To create a new security queue policy, define the following:

  1. a security queue policy identifier — the system does not dynamically assign an identifier
  2. a description — a brief description of the policy

Use the following CLI syntax to configure a security queue QoS policy:

CLI Syntax:
config>qos#
security-queue policy-id
description description-string
queue queue-id
cbs size
high-prio-only percent
mbs size
rate pir [cir]
Example:
*A:ALU-1#
config>qos>security-queue "SecurityQueue 2" create
config>qos>security-queue$ description "Test1"
config>qos>security-queue$ queue 1
config>qos>security-queue>queue$ cbs 112
config>qos>security-queue>queue$ high-prio-only 25
config>qos>security-queue>queue$ mbs 300 kilobytes
config>qos>security-queue>queue$ rate pir max cir max
config>qos>security-queue>queue$ exit
config>qos>security-queue$ queue 2
config>qos>security-queue>queue$c bs 40
config>qos>security-queue>queue$ mbs 5000
config>qos>security-queue>queue$ rate pir 400000 cir 35000
config>qos>security-queue>queue$ exit
config>qos>security-queue$ exit
*A:ALU-1#

The following output shows the configuration for SecurityQueue 2:

*A:ALU-1>config>qos# info
#--------------------------------------------------
echo "QoS Policy Configuration"
#--------------------------------------------------
        “SecurityQueue 2” create
            description "Test1"
            queue 1 best-effort
                rate max cir max
                mbs 300 kilobytes
                cbs 112
                high-prio-only 25
            exit
            queue 2 expedite
                rate 400000 cir 35000
                mbs 5000 kilobytes
                cbs 40
            exit
        exit
#-------------------------------------------------- 

11.2.2. Default Security Queue Policy Parameter Values

Table 68 displays the default security queue policy parameter values.
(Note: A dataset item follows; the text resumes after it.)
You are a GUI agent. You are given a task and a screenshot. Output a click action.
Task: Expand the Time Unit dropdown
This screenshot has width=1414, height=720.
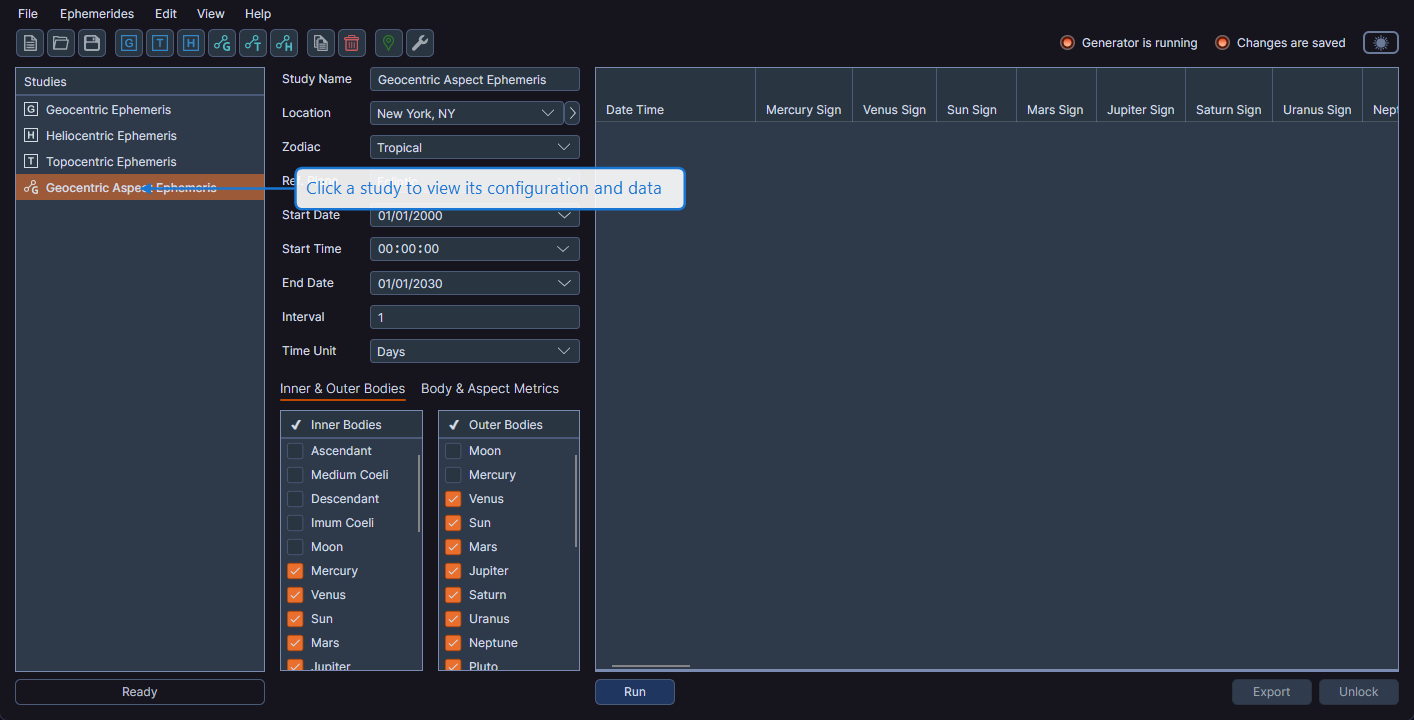click(474, 352)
Table 68:  Security Queue Parameter Defaults  

Parameter

Default Values–Best Effort

Default Values–Expedited

CBS

10 kbytes

40 kbytes

High-prio-only

10

n/a

MBS

5000 kbytes

5000 kbytes

PIR

400000 kbytes

400000 kbytes

CIR

1500 kbytes

35000 kbytes

11.3. Service Management Tasks

This section describes the following service management tasks:

  1. Deleting QoS Policies
  2. Copying and Overwriting QoS Policies
  3. Editing QoS Policies

11.3.1. Deleting QoS Policies

Use the following CLI syntax to delete a security queue QoS policy:

CLI Syntax:
config>qos# no security-queue policy-id
Example:
config>qos# no security-queue SecurityQueue 2

11.3.2. Copying and Overwriting QoS Policies

You can copy an existing security queue QoS policy, rename it with a new policy ID value, or overwrite an existing policy ID. The overwrite option must be specified or an error occurs if the destination policy ID exists.
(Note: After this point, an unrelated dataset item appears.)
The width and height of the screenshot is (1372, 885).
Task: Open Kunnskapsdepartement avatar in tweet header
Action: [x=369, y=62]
Use the following syntax to overwrite an existing security queue QoS policy.

CLI Syntax:
config>qos> copy security-queue source-policy-id dest-policy-id [overwrite]
Example:
*A:ALU-1>config>qos# copy security-queue SecurityQueue1 SecurityQueue2 overwrite
config>qos# exit
*A:ALU-2#

11.3.3. Editing QoS Policies

You can change existing policies and entries in the CLI. The changes are applied immediately to all queues where this policy is applied. To prevent configuration errors, copy the policy to a work area, make the edits, and then write over the original policy.